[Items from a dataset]
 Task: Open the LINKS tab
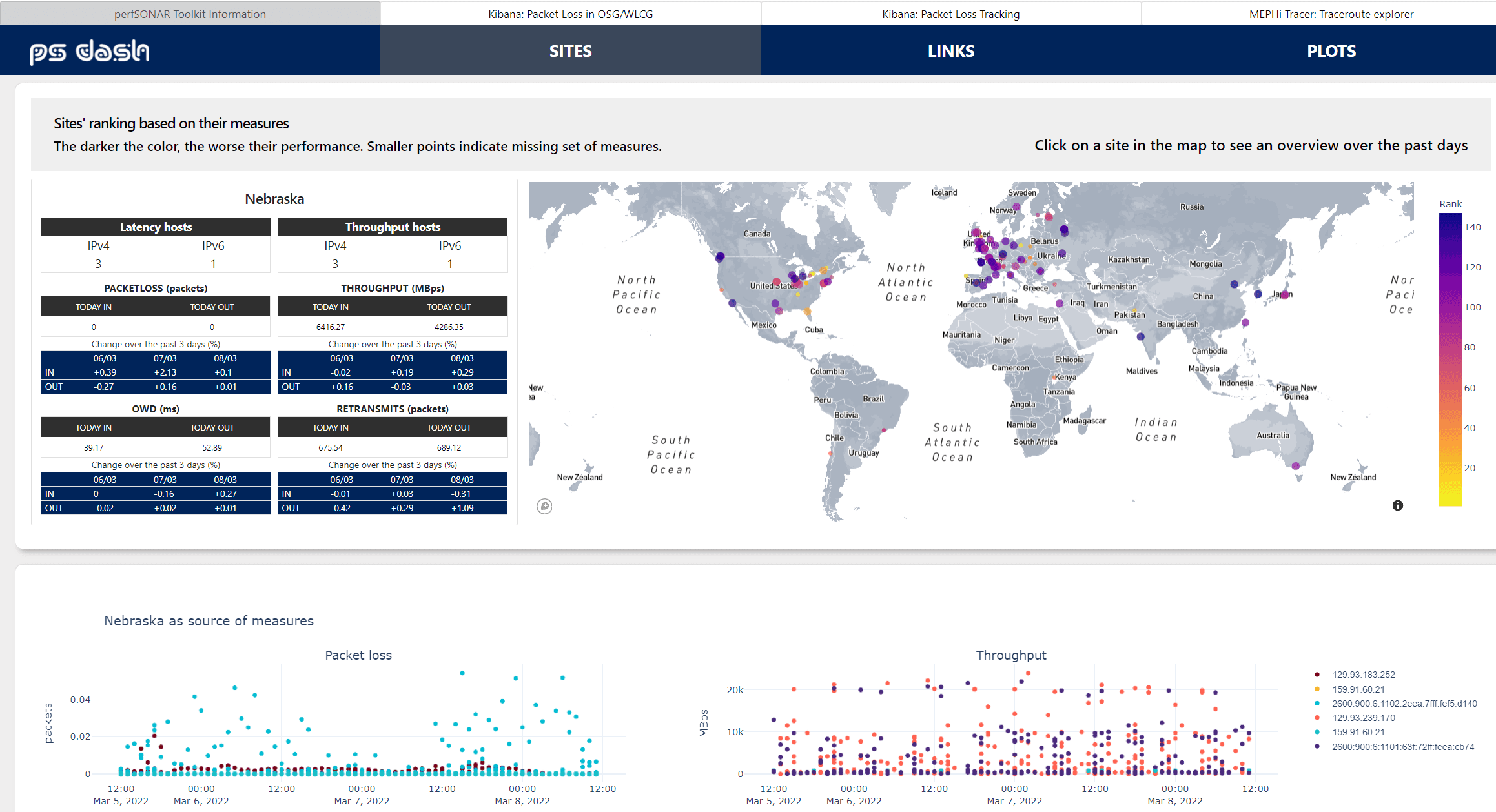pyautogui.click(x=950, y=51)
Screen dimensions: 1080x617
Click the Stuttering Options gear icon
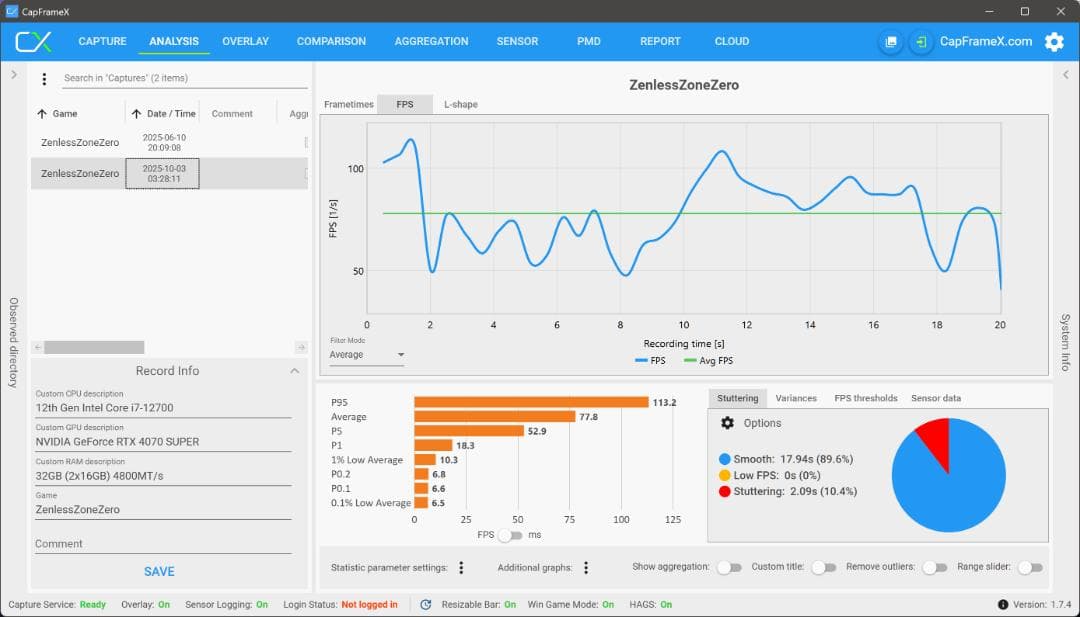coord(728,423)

WRITTEN REQUEST:
Copy every line of the rows above word for word, leaving out the pictures.

RESULT FOR THIS TASK:
 Task: Open the LINKS tab
pyautogui.click(x=950, y=51)
Screen dimensions: 1080x617
Click the Stuttering Options gear icon
coord(728,423)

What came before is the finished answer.